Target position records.

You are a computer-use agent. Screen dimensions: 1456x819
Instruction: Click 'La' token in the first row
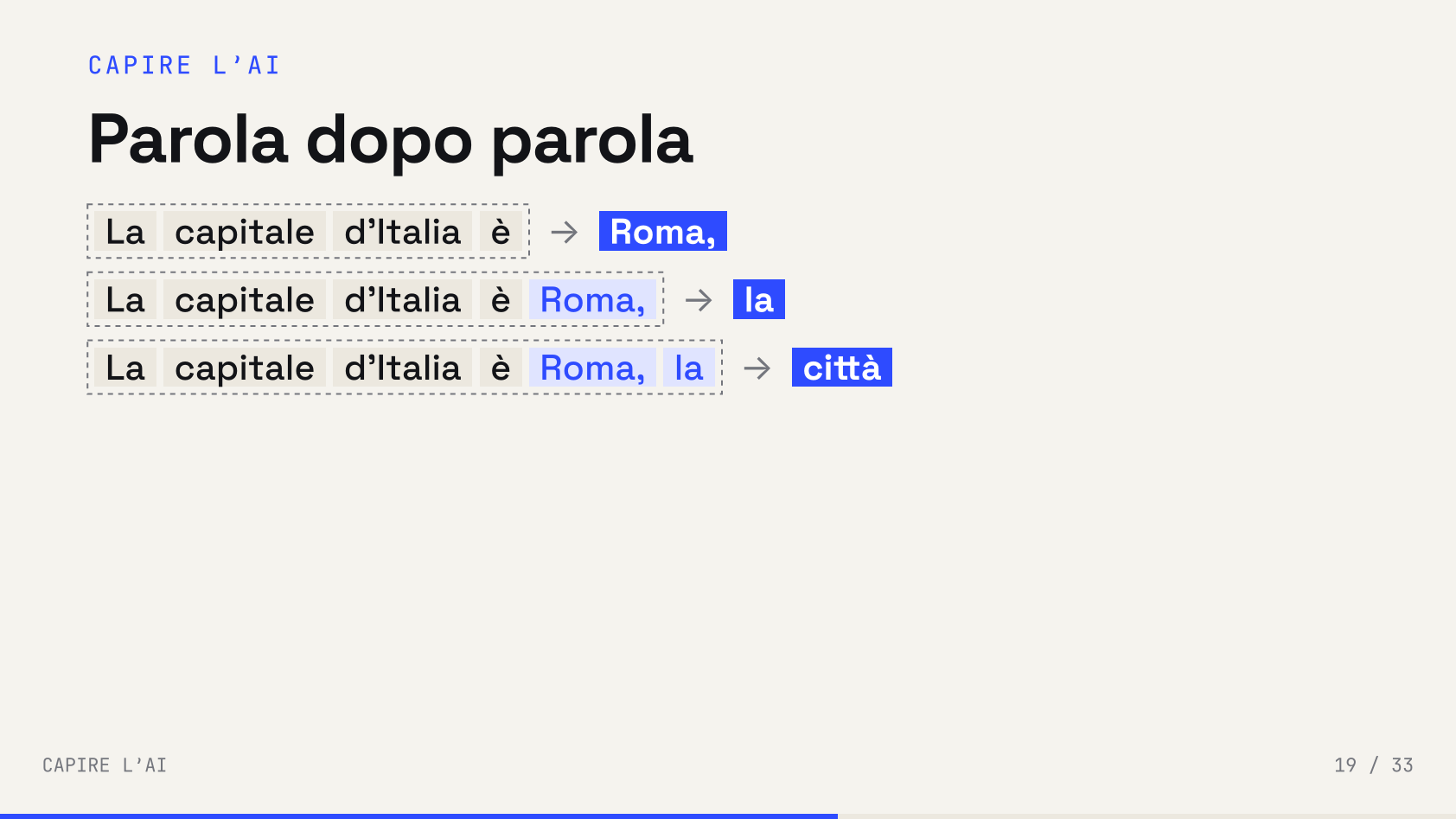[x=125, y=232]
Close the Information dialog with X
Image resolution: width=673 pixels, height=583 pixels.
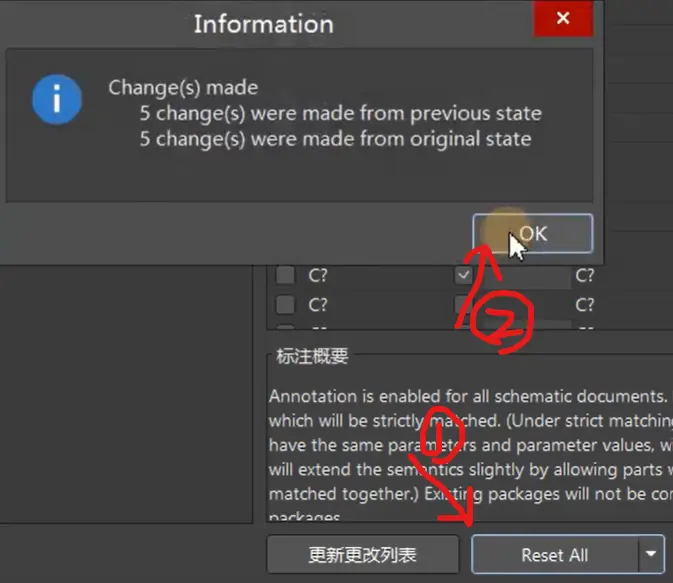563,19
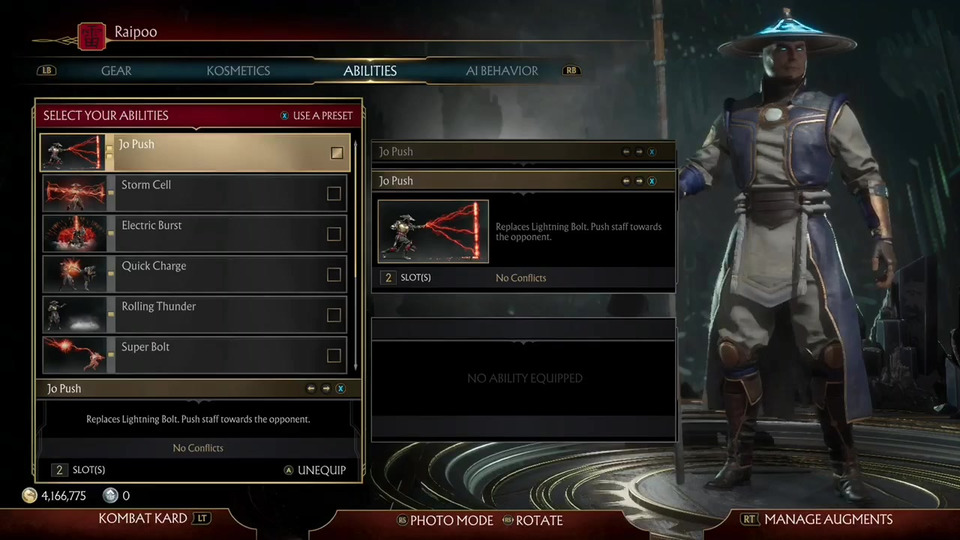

--

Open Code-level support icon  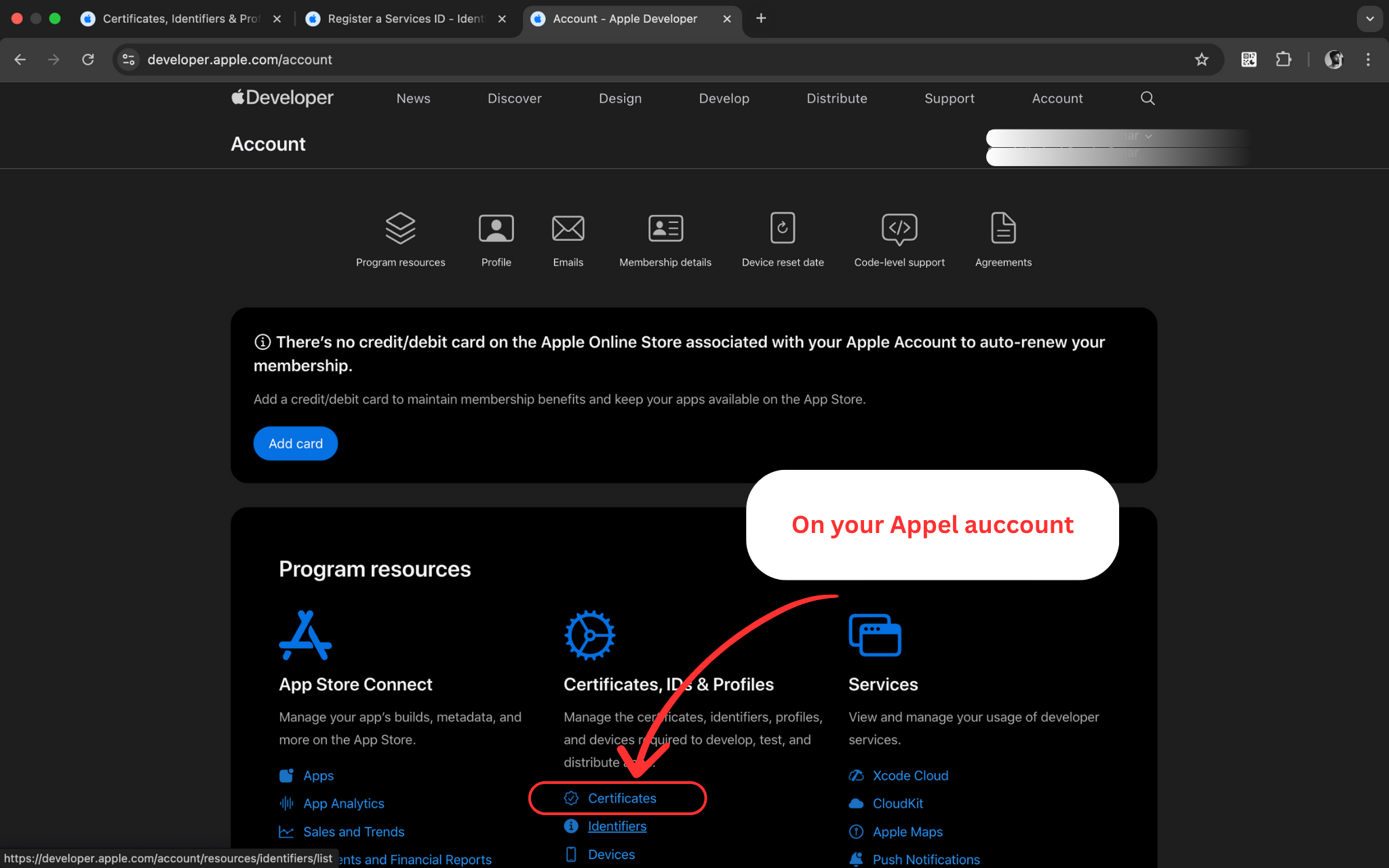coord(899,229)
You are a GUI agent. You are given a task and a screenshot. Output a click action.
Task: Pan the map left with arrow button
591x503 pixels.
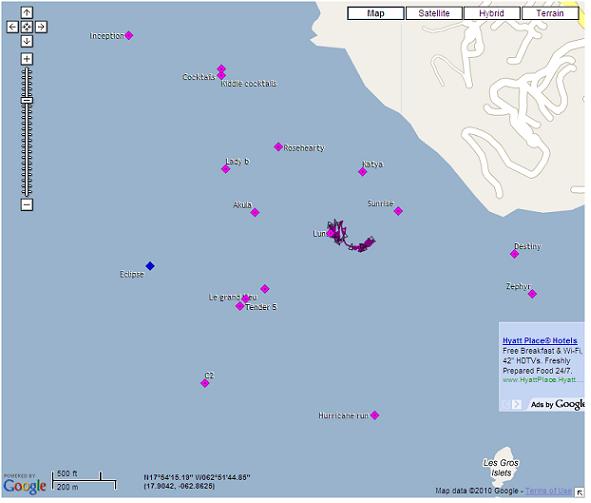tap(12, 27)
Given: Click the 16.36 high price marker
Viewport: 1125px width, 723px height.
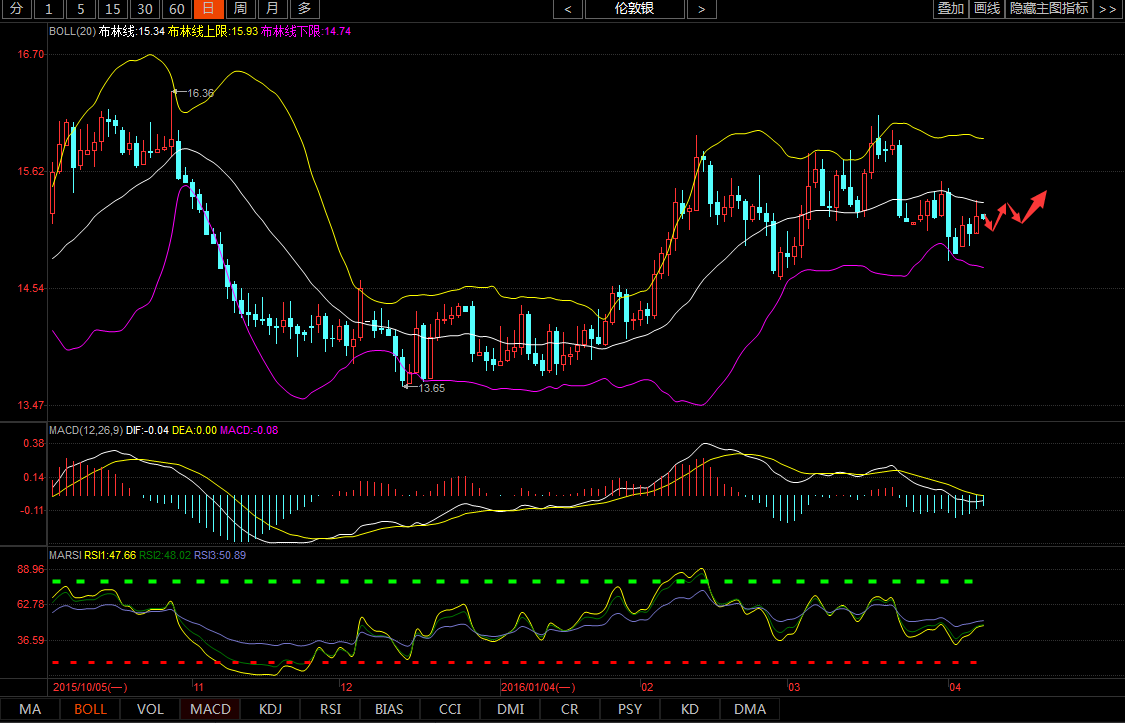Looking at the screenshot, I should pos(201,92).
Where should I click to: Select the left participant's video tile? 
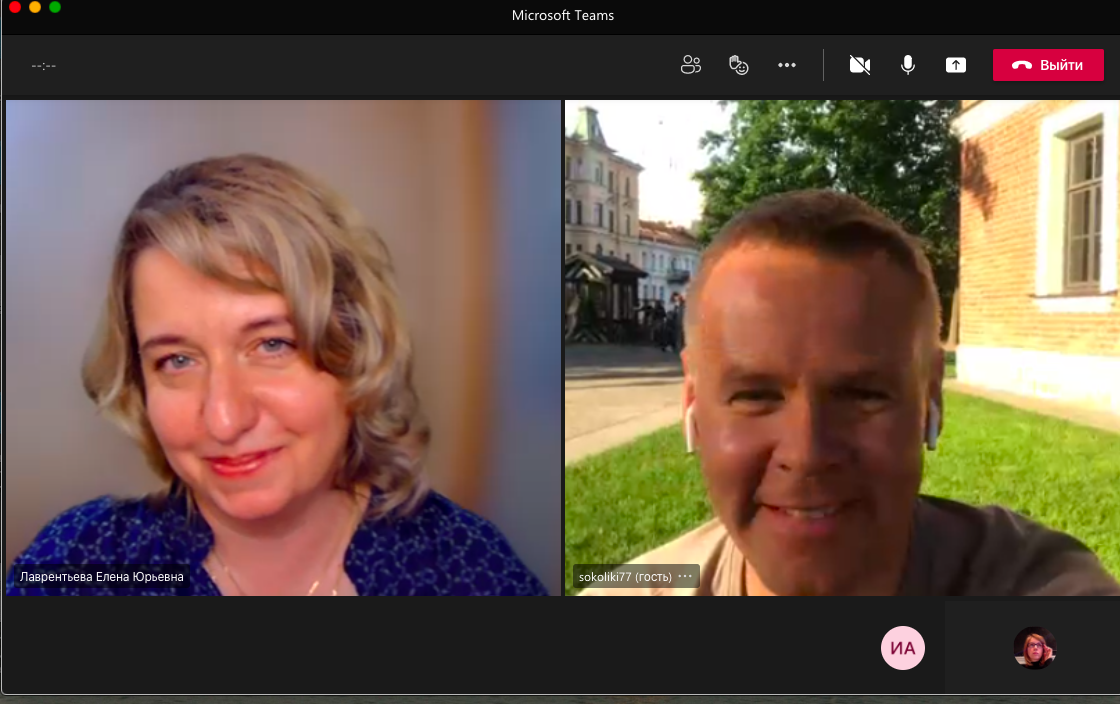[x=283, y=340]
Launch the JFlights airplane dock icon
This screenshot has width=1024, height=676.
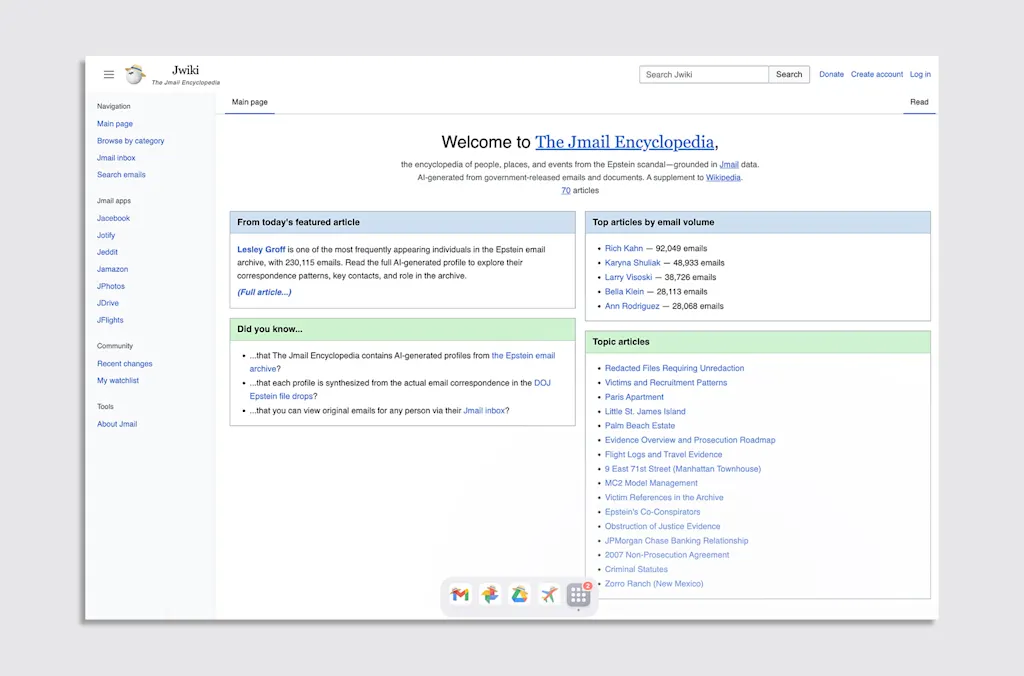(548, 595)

* * *

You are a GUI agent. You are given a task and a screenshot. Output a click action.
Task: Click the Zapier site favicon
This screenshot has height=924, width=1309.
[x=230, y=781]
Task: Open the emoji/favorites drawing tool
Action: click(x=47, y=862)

What needs to be done. Tally the lines in the records above that contain the string "This", where case counts, and give only the number.

Task response. 2